Amerikalılar yıllarca birbirini yedi Kuzey-Güney diye. Hindistan parçalanıp Pakistan ve Bangladeş olarak 3 ülkeye bölündü. Osmanlı ve İngiliz imparatorlukları parçalandı. Medeniyetlerin yıkıldığını İbn-i Haldun 14.yy’da anlatıyordu Mukkadime’sinde.
Parçalanma insicamdan daha zordur. Savaşın; evrimin bir gereği olarak doğal olduğu tezini biyologlara bırakalım ve acılarla dolu tarihten nasıl ders almamız gerektiğine odaklanalım.
Bir ulus olabilmek, yani topluluk (gemeinschaft)’tan bir toplum (gesellschaft) olabilmek çok meşakkatli bir süreçtir. Bu sürecin somutlaşmış hali devlettir. Dışarıdan homojen gözükse de hiçbir ulus tek tip ırktan meydana gelmemiştir. Ancak başarılı uluslar farklı ırkların bir araya gelmesiyle başarılı devletler kurmuşlardır. ABD ve Osmanlı İmparatorluğu buna örnek gösterilebilir. Birinci ve İkinci Dünya Savaşlarının müsebbibi ve en çok zarar gören tarafları Avrupa ülkeleridir. Yarım asır önce savaşla bir yere varılamayacağını anlayarak savaşı sonlandırmaya ve medeniyet kurma yolunda ilerlemeye karar vermişlerdir. Bu kollektif karar sonucunda kömür çelik topluluğu kurarak bugünün AB temelini atmışlardır.
Irkçılık çok tehlikeli bir düşüncedir. Bu düşünce, Hitler gibi insanların türemesine yol açmıştır. Başarılı devlet kurabilmak için insanları ırkçı fikirler etrafında birleştirmeye gerek yoktur. Ortak insani değerler etrafında kurulan uluslar daha başarılı ve daha kalıcıdır.
Ulus olabilmenin bir başka gereği uzlaşmadır. Ulusu oluşturan ırklar ve/veya dinler öteki ile uzlaşmadan, belli fikirleri dayatarak ortak zeminde buluşamazlar. Farklı ırk, dil, mezhep ve dine mensup onlarca ulus tek Avrupa Birliği çatısı altında birleşebilmişlerdir.
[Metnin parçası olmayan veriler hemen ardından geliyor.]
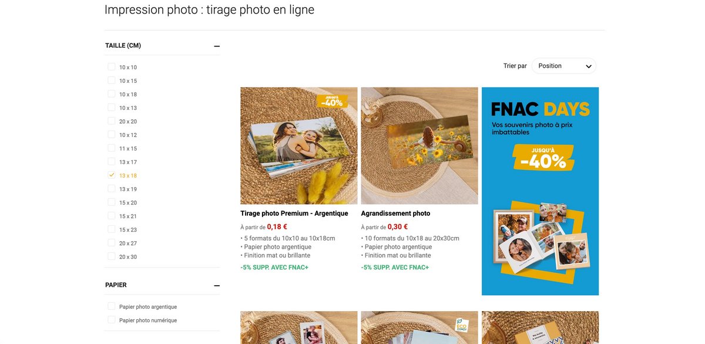
Task: Click the sunflower Agrandissement photo image
Action: coord(419,145)
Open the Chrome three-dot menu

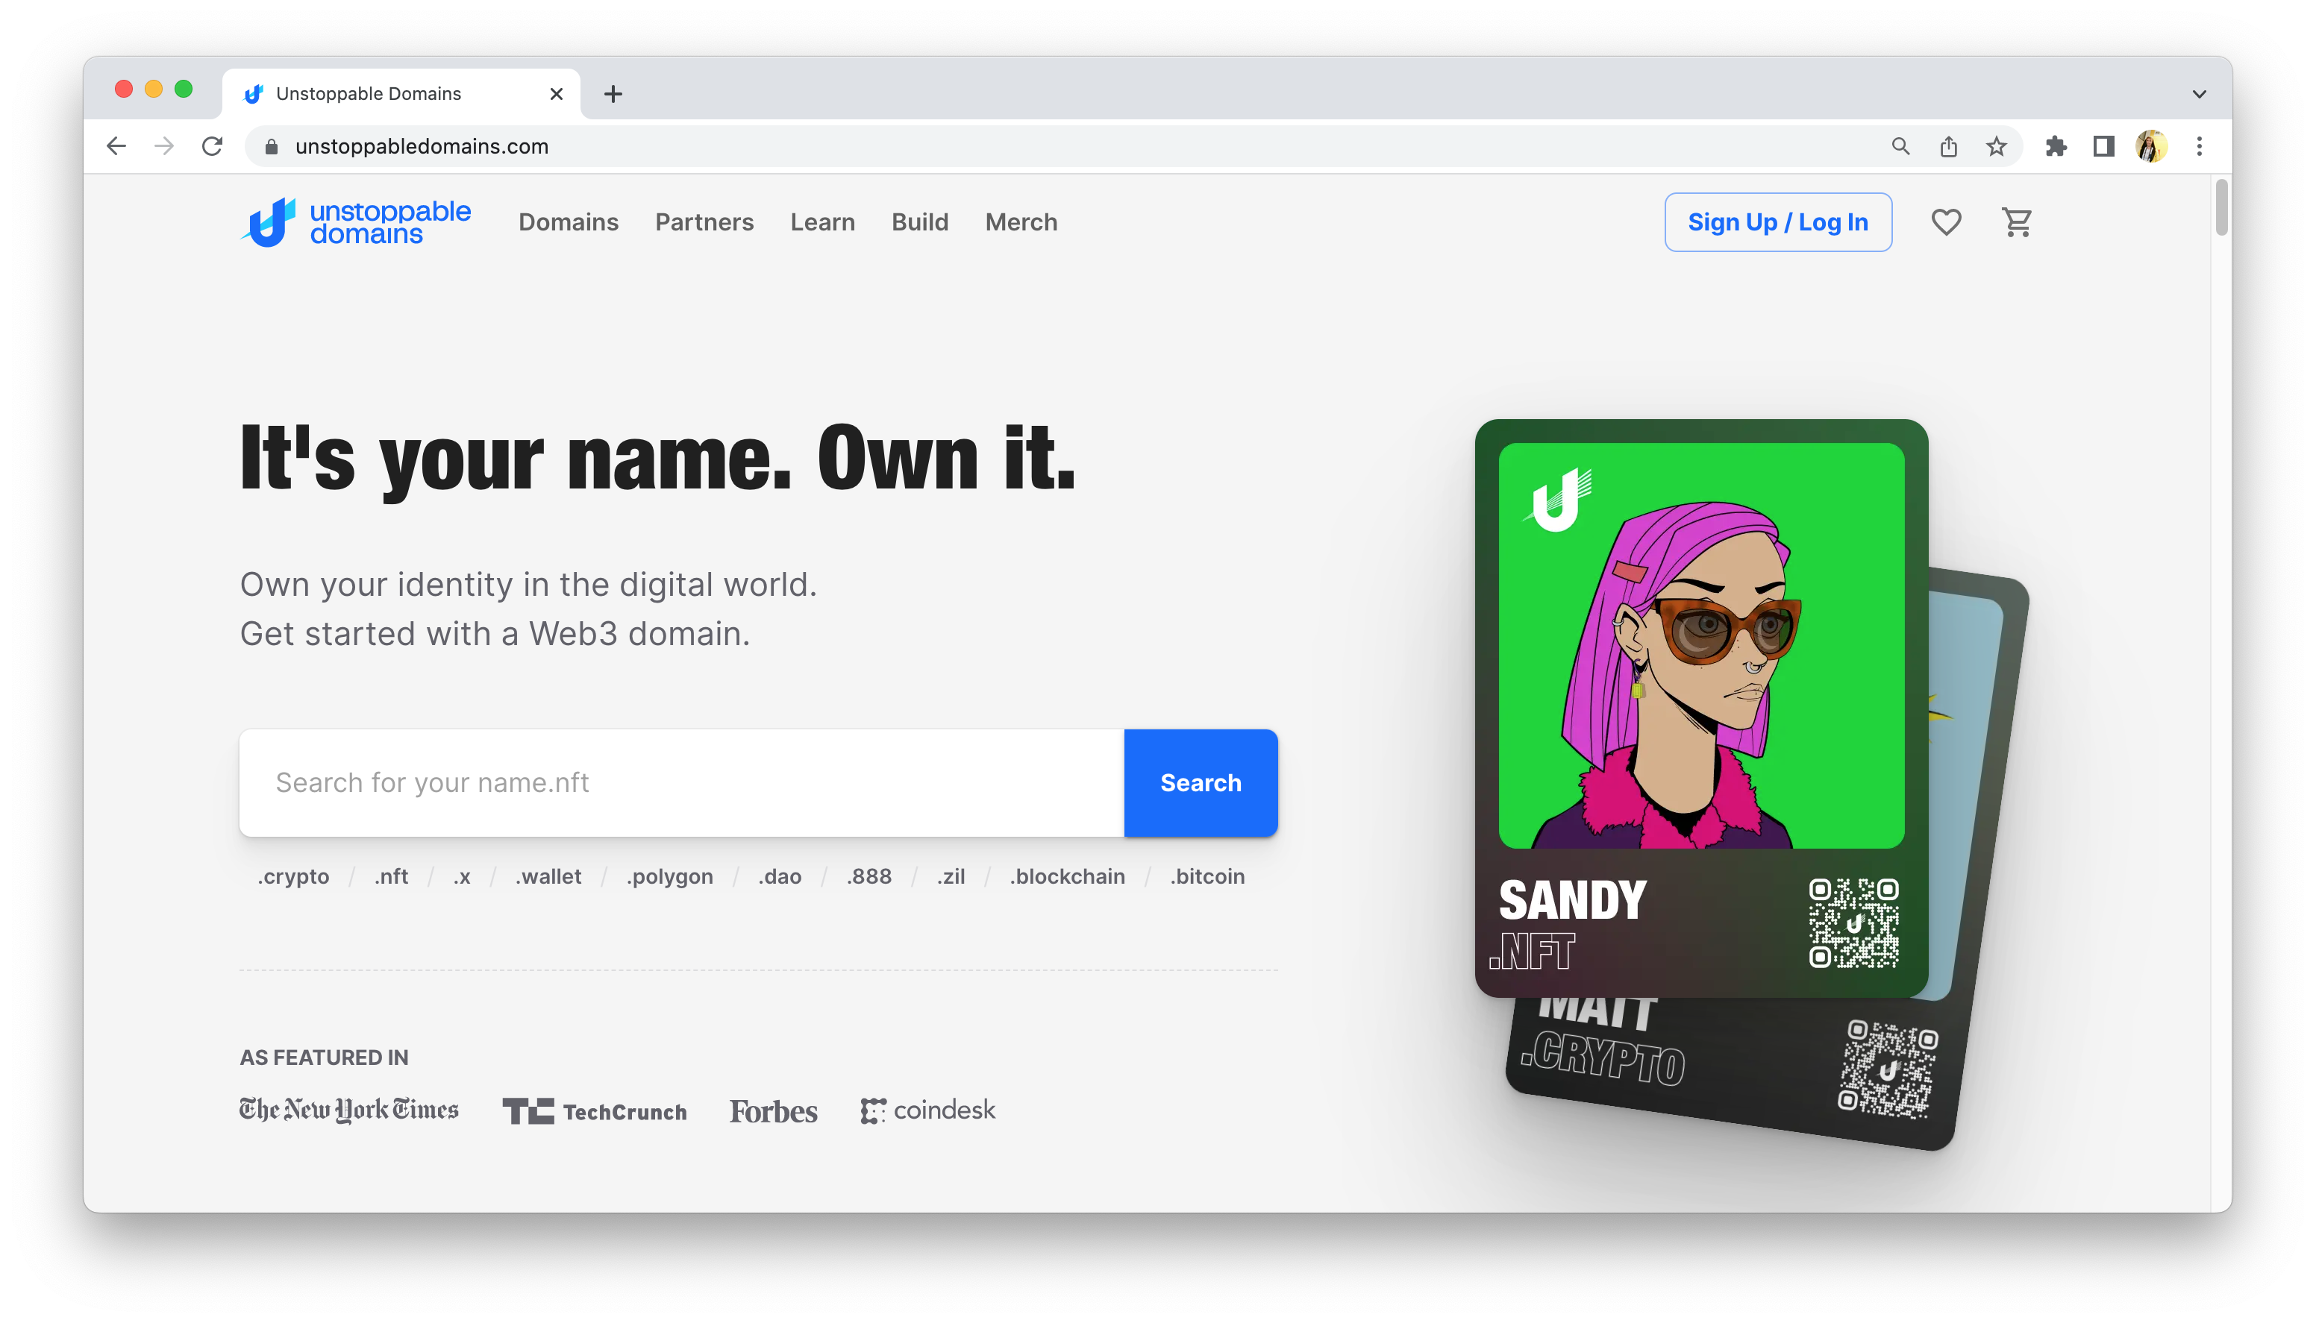tap(2199, 146)
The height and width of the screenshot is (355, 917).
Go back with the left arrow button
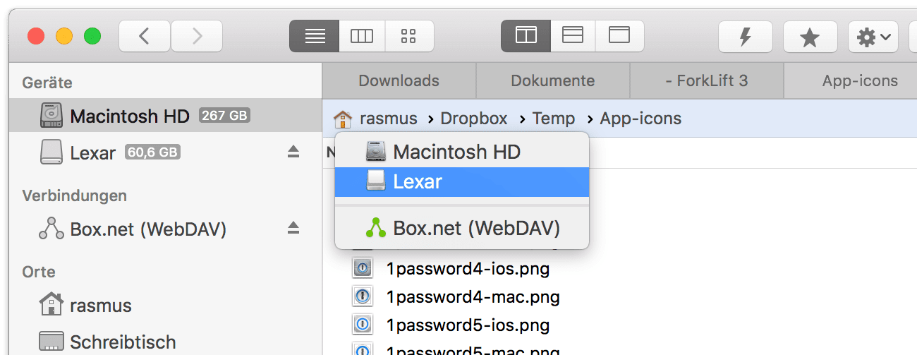pos(145,36)
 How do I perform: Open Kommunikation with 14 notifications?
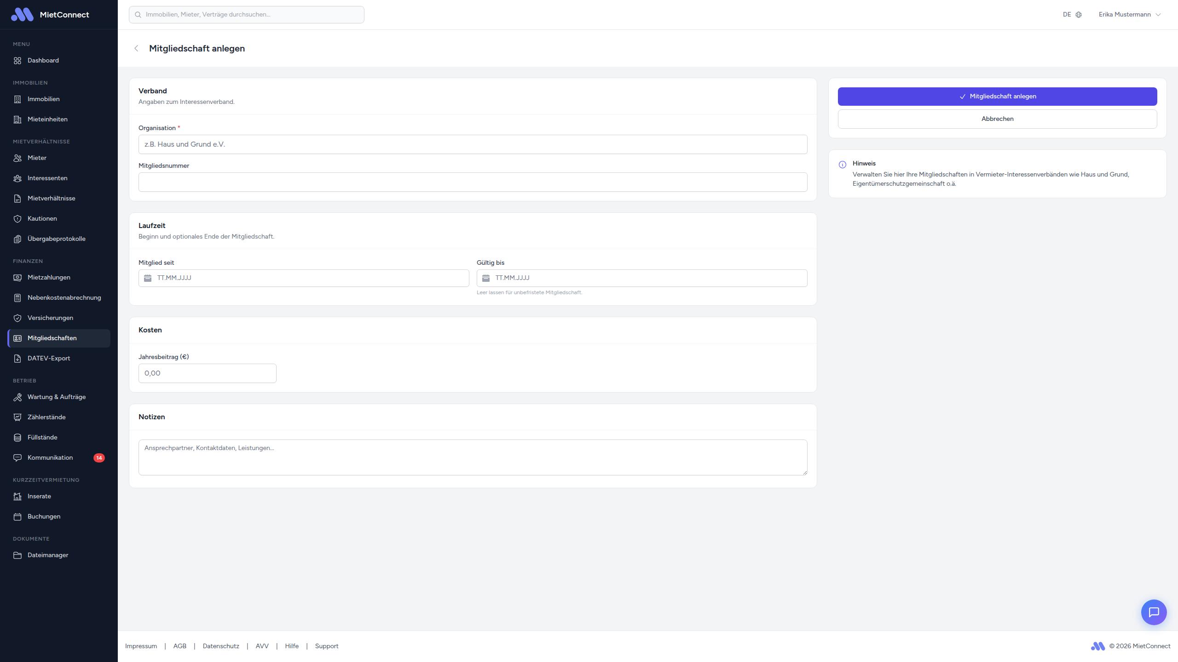[x=50, y=458]
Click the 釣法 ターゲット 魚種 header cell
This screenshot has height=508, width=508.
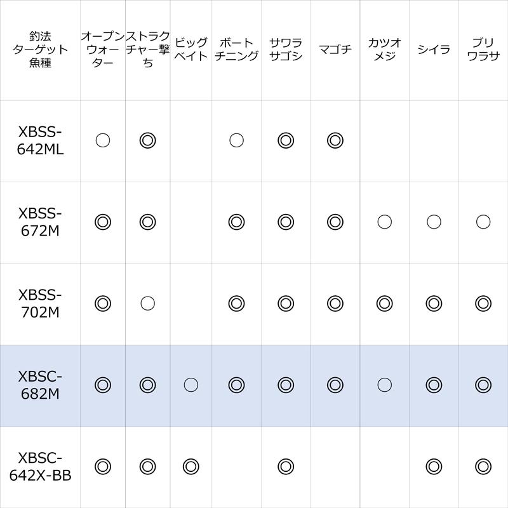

Bunda insanlık için büyük dersler vardır.
Bir dakikalığına bunun tersini düşünelim. Hindistan gibi heterojen bir ülkenin parçalandığını varsayalım: önce Müslüman ve Hindu olarak ayrılır, daha sonra Müslümanlar kendi aralarında Sünni ve Şii olarak, Hindular da Şakti’ler ve Şiva’lar olarak bölünür muhtemelen. Bu sefer Sünni’ler arasında mezhep tartışmaları, ten rengi tartışmaları, dil tartışmaları başlar ve daha küçük gruplara bölünür. 5 milyon nüfuslu Türkmenistan’ı ele alalım. Dışarıdan bakıldığında tek tip millet, tek din, tek dil varmış gibi anlaşılır ama orada Teke grubu egemendir ve diğer Türkmen lehçeleri hor görülür. Birkaç parçaya bölünürlerse bu sefer Teke grubu en az ikiye ayrılır ve bölünme ailelere kadar gider. Benzer örneği Türkiye açısından da ele alabiliriz. Kürtler ayrılırsa bu sefer Karadenizlilerin garip lehçeye sahip olduğu söylenmeye ve ana akıma uymadığı dillendirilmeye başlar. Karadeniz bölgesi Türkiye topraklarından ayrılınca bu sefer Trakya bölgesinin sırası gelir vs.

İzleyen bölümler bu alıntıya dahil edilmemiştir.